I haven’t space here to properly write about the future for the transport companies and drivers who ship the fruit to the factories, and then the tins elsewhere; or the factory outlet that, contrary to what our Prime Minister would have the country believe this week, IS a major part of tourism for Shepparton and the region. A factory outlet that has people making detours after holidays on the Murray, or driving back from NSW, or visiting friends in the region, to pick up some good deals. Glamourous MoNA it aint but you can’t set yourself up for winter soup-making with a slab of dented tins of crushed tomatoes from a trip to Hobart, so let’s call it a draw.

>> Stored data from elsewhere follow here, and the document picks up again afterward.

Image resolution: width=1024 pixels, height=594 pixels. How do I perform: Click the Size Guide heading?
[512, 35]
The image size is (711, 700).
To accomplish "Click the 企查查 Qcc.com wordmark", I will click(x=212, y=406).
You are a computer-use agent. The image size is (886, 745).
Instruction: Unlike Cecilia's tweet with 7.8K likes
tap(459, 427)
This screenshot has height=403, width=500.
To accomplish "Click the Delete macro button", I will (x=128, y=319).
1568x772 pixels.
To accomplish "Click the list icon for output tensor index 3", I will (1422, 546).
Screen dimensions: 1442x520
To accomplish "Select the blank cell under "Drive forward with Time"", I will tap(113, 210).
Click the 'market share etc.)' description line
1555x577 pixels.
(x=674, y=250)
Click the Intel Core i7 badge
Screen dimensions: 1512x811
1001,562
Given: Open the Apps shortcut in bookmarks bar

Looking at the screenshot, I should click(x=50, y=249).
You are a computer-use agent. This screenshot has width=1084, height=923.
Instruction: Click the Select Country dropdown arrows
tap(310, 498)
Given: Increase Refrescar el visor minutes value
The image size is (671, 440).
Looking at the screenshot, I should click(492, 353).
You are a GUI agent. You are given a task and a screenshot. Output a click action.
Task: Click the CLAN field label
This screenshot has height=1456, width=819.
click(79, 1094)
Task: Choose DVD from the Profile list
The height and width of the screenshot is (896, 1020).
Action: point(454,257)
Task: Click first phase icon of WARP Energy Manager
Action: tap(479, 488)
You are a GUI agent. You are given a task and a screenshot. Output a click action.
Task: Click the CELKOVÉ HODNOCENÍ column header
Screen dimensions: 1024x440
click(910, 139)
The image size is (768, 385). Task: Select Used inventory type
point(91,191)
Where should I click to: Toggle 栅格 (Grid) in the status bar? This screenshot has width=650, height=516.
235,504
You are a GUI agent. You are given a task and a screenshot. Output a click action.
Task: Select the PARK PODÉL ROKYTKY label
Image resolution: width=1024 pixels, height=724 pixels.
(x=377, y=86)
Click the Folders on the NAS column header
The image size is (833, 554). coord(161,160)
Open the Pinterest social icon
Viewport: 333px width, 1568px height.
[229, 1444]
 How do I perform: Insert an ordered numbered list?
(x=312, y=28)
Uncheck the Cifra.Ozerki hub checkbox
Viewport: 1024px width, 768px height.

I also haven’t talked about the issue of dumped products, high Australian dollar, the already high unemployment in the region, or the limited opportunities available to the hundreds that could lose employment if SPC shuts. I haven’t reiterated local Mayor Jenny Houlihan’s point that the welfare payments to the potentially 3000 unemployed will outweigh the $25 million co-investment being asked for.

I haven’t discussed the politics of Shepparton being in the federal seat of Murray – one of the safest Coalition seats in the country (but bordering with Indi – sometimes ideas can be contagious). I haven’t shared my thoughts on the not-insignificant circumstances of the local federal member, Dr Sharman Stone, being a supporter of the PM’s rival Malcolm Turnbull; and a person who chose to vote to overturn Tony Abbott’s controversial RU486 abortion bill law. I’ve not gotten on to Cadbury who, like SPC, is owned by a multinational, and got funding from the federal government, apparently on ‘tourism grounds’, but also located in an electorate held by the Independent Andrew Wilkie; a seat the government wants.  I haven’t shared my thoughts on the embarrassing comments from economist Judith Sloan that if SPC goes, the orchardists can just turn their land into dairy farms (because they all have a couple of million in their back pocket, and cows don’t really need much room, right?); or the inference from Tony Abbott that SPC workers, averaging less than $50K p.a., are overpaid, thanks to what he calls an ‘extraordinary agreement’ and work conditions.

I haven’t explored the issue that SPC is more than just fruit and the futures of orchardists — it is bean growers, and tomato farmers too. Or the cultural significance of the orchards, connected to the rich migrant history of Shepparton. I haven’t raised the ‘white elephant in the room’ that Australians have gotten better at eating fresh fruit, and don’t eat everything tinned like our grandparents did, and how that hasn’t helped SPC. And I haven’t confessed that while MP Bob Katter – BobKat – loses me with most of his policies he has always had me on side when it comes to the importance of Australia being self-sufficient with food we produce and eat.

Here, I don’t want to talk in detail about any of those issues. I just want to endorse Warwick Long’s comment that SPC Ardmona is Shepparton. This isn’t about a factory being at risk – it is a town at risk, and a community at risk. It is about pride, identity, and just one part of regional Australia feeling positive about its future.